It’s a cliché because it’s true, becoming a parent changes you. One of the things that has changed the most is how we look at the plight of other children who are not as fortunate as ours.

This is only my second Father’s Day as a dad. The first one my daughter was just three days old. We celebrated her first birthday on Friday. The experience exhausts all the adjectives you can think of. It also changes your outlook on life.

This crisis reduces them to the most basic of all human features: a mammal.

One of the most striking, deeply felt sensations for us has been to realize how defenseless children are. It sounds obvious, and it is —you don’t need to have a child to understand it—but living in Venezuela the feeling takes on a different dimension.

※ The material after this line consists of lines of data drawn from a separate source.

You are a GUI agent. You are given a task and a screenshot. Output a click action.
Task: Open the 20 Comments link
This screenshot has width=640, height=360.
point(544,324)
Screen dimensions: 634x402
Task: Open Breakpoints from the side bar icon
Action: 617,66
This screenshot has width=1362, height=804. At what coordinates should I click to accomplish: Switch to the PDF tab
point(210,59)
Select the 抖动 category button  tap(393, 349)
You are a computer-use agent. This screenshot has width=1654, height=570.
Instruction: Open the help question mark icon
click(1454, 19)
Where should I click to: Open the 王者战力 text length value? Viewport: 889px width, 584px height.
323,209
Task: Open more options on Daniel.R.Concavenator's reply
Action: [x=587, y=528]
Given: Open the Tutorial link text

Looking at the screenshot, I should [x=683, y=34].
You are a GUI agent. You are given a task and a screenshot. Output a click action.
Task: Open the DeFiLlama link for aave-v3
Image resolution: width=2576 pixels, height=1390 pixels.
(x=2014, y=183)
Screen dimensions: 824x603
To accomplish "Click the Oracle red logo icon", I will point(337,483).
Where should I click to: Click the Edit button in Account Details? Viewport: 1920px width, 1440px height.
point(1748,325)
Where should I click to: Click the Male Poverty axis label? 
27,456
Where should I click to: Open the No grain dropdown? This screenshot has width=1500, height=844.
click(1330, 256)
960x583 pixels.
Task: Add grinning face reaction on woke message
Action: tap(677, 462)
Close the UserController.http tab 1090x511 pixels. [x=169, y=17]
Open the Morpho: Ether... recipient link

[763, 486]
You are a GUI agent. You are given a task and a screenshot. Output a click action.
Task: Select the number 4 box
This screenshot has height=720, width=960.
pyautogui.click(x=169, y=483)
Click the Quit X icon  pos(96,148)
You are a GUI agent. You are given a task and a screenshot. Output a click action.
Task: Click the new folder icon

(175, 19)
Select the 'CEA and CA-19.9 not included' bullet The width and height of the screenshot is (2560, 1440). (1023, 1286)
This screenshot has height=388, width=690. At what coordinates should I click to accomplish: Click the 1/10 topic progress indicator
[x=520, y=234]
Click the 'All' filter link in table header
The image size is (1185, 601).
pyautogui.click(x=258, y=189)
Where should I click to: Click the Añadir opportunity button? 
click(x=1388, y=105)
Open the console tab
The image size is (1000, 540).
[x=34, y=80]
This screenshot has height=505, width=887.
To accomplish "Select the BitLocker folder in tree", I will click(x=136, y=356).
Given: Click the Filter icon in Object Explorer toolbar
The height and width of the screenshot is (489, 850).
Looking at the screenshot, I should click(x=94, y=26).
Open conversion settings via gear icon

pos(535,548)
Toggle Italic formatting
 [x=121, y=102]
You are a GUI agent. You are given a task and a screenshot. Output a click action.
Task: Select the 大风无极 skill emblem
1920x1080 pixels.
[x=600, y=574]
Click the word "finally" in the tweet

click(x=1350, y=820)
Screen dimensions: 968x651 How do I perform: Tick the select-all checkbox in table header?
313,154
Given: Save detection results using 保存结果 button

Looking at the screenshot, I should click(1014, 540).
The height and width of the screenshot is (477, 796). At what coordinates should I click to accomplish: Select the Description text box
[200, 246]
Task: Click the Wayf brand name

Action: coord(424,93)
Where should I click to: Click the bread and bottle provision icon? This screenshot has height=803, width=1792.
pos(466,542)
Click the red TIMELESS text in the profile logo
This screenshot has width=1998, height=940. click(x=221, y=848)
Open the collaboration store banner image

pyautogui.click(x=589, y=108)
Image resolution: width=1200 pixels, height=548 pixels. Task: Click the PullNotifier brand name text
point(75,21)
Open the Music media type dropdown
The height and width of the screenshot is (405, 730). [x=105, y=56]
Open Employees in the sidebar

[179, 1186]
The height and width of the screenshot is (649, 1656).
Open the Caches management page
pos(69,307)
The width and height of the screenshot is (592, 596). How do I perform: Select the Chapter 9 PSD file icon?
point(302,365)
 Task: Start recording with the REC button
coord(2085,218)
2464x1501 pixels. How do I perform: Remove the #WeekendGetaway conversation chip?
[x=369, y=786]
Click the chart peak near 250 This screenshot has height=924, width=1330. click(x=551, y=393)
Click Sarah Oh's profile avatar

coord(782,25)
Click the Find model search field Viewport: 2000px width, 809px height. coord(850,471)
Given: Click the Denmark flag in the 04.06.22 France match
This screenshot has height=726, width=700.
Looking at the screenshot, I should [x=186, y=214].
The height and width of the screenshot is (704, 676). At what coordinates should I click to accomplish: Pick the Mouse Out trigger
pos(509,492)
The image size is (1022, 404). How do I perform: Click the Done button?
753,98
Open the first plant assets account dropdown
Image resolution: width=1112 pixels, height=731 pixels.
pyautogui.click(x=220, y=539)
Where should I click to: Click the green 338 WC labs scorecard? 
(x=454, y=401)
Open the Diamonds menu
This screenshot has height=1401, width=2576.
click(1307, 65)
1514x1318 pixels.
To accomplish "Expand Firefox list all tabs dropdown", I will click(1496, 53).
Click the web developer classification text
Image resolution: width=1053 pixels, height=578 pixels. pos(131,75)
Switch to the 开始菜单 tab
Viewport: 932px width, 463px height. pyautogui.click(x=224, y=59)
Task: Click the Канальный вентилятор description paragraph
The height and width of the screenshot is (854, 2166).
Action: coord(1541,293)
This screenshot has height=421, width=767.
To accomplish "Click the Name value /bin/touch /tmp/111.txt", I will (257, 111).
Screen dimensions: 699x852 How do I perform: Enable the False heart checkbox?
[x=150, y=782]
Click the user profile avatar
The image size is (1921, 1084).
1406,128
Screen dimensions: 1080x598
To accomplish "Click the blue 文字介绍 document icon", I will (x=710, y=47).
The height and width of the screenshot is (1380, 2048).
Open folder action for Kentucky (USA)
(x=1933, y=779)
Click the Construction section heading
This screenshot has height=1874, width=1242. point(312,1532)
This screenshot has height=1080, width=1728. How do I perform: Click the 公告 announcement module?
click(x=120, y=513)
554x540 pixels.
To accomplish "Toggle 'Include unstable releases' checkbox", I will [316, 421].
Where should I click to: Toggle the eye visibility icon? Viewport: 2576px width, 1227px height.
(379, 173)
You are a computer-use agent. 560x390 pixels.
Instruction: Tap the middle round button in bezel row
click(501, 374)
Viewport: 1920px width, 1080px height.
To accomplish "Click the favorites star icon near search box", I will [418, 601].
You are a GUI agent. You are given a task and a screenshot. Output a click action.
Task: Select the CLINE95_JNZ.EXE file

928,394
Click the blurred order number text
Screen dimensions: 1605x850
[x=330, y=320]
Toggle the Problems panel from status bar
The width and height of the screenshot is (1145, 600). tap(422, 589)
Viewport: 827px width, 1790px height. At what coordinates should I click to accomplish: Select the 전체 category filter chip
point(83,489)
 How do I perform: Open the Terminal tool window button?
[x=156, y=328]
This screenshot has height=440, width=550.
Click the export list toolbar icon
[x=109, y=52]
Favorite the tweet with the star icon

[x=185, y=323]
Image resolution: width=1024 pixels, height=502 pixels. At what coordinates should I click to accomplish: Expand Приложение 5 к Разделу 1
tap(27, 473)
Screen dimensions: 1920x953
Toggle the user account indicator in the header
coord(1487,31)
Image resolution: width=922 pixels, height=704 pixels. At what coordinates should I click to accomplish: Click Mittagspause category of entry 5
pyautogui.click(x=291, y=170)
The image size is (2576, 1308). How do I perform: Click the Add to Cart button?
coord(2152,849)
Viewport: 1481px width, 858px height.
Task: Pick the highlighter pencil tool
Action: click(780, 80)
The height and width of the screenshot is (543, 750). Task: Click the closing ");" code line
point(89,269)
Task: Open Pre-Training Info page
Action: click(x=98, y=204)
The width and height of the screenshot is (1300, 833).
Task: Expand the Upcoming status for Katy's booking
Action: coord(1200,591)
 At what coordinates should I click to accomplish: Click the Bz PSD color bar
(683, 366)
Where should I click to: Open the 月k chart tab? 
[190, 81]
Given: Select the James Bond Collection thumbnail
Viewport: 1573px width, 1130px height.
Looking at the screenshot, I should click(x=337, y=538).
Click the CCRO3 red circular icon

Over this past year we have met many other parents, from all backgrounds. Some we met in person, many others over parents’ groups on Whatsapp devoted to finding and exchanging all types of baby supplies. Two themes keep coming back.

First, is how the current humanitarian crisis violates the most basic human dignities, right from birth. From a baby having to go all day with just one diaper, or how their mothers improvise with plastic bags —because they can’t find or afford more than that— to the endless race to find vaccines, to kids with cancer going without chemotherapy.

This crisis, by forcing people to think only about the most necessary items –what’s needed to survive, and little more– reduces them to the most basic of all human features: a mammal. A body that has to be fed, and no more. For babies of the poor, most things above food are simply unaffordable or can’t be found at any price, whether that’s diapers or oral solutions to treat diarrhea.

The second issue, and one that especially gets me as a father, is the incredible abundance of absent and rarely present fathers in our country. These includes guys who might show up every couple of months with a small pack of diapers and maybe some money, to guys that don’t show up at all.

We have seen or heard of guys that run the gamut of bad or invisible fathers, who on our admittedly limited sample appear to be more common that the decent ones. Many disappeared well before the baby was born. Others promised they would be around, only to leave a few weeks after the birth.

It’s​ not only about those who left for good. There are the guys who get home at 10pm every night because they were “working”; in truth, they want to arrive when the baby is already asleep so they can avoid dealing with any daddy duty. Another classic are the fathers who get home with several friends to get blind drunk while their wives take care of the days-old baby, and cooks dinner for them as well.

There’s the guy who had a baby outside his marriage with a coworker. They were each assigned a Mision Vivienda apartment in the same building, but the guy doesn’t want her to move there, lest her and the baby run into his wife, who doesn’t know about the baby.

During the last Mother’s Day, I learned that it’s quite common for guys to leave their partners –the mother of their children– alone the whole day, and they go spend the day with their own mothers.

The issue that especially gets me is the incredible abundance of absent and rarely present fathers in our country.

Barely anyone in the Venezuelan public sphere talks about this. Every Mother’s Day or International Women’s Day we read the same statements or tweets from politicians about the Venezuelan “warrior women” (guerreras); how tough and hardworking they are, raising their children under incredibly tough circumstances.

Care to mention that they need to be such guerreras because the absent fathers of their children are worthless pieces of shit? Or that even many men that don’t disappear, do close to nothing to help raise their children?

This is not about pontificating about marriage or the traditional family: it’s about men not taking responsibility for their kids, whether they form a couple with the mother or not. And this complete lack of cojones happens in a country chock-full of machismo culture.

While me and my wife have felt this way before, it’s different when you think about this with your daughter in front of you. You think about recent cases that you know, and of people in the past, and you can’t help but think, “How can they do that?”

This rant comes, believe or not, not from anger but from happiness. It comes from caring so much that it’s hard to fathom how others can allow or do these bad things. It comes from having your child look straight into your eyes. As much as I think about it, I can’t come up with a phrase to properly describe that look, so I won’t try.